Exercise details:
Write out unchanged the lines of the listing from the line containing "Task: Select iOS 16.2 in the OS Version menu" up to and including the last line of the listing, omitting the pictures.

[Rows from a dataset]
<<<<
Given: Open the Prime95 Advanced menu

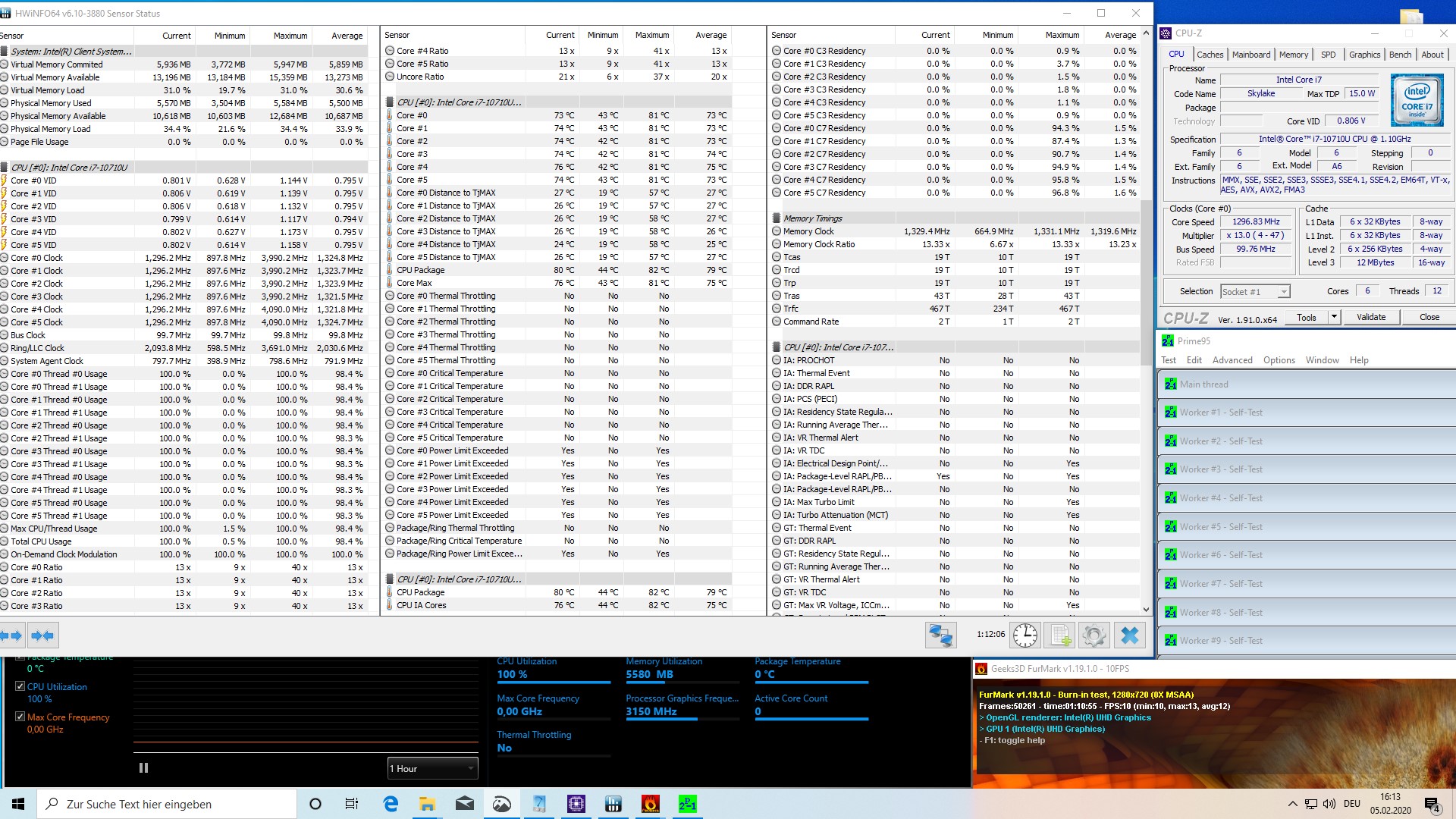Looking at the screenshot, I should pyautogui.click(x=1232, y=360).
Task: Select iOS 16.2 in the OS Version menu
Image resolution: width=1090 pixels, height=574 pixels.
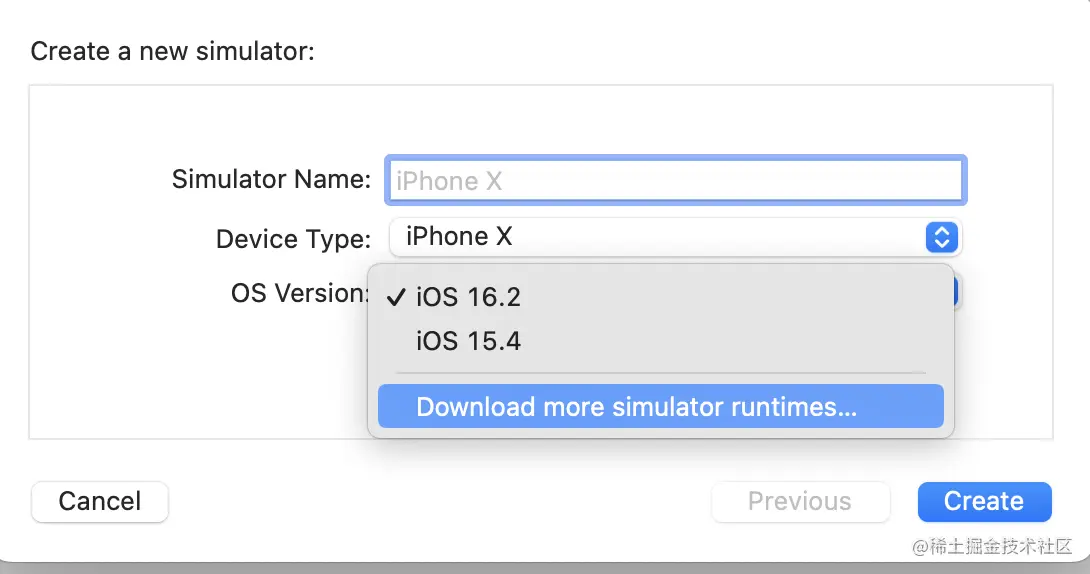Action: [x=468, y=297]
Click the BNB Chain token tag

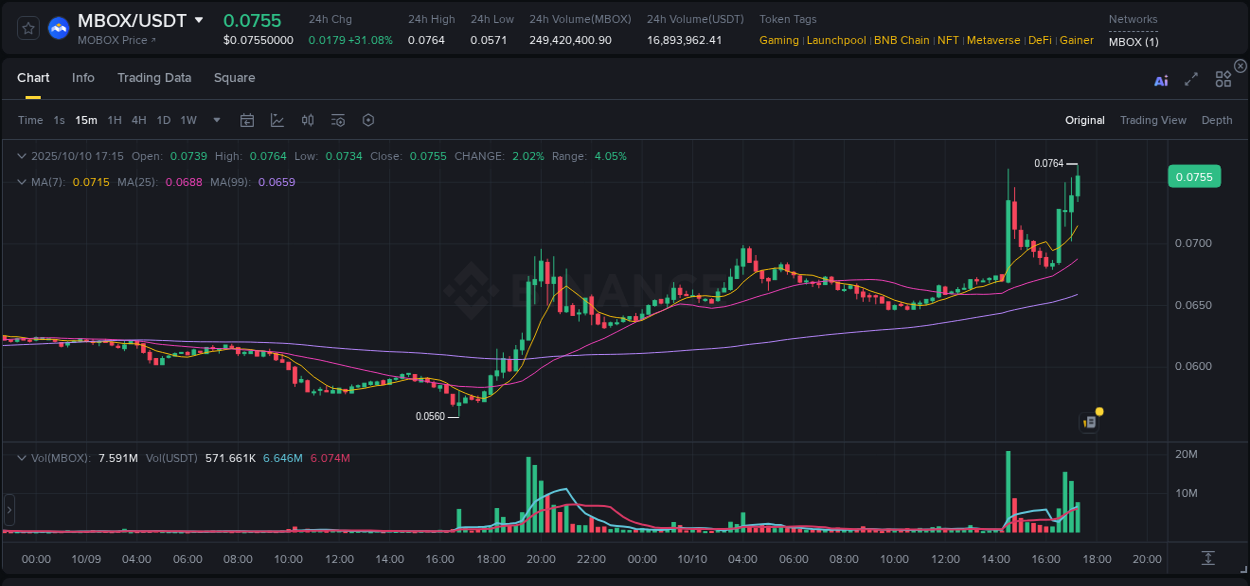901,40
>>>>
Solution for this task:
Task: Select iOS 16.2 in the OS Version menu
Image resolution: width=1090 pixels, height=574 pixels.
Action: [x=468, y=297]
Click the BNB Chain token tag

901,40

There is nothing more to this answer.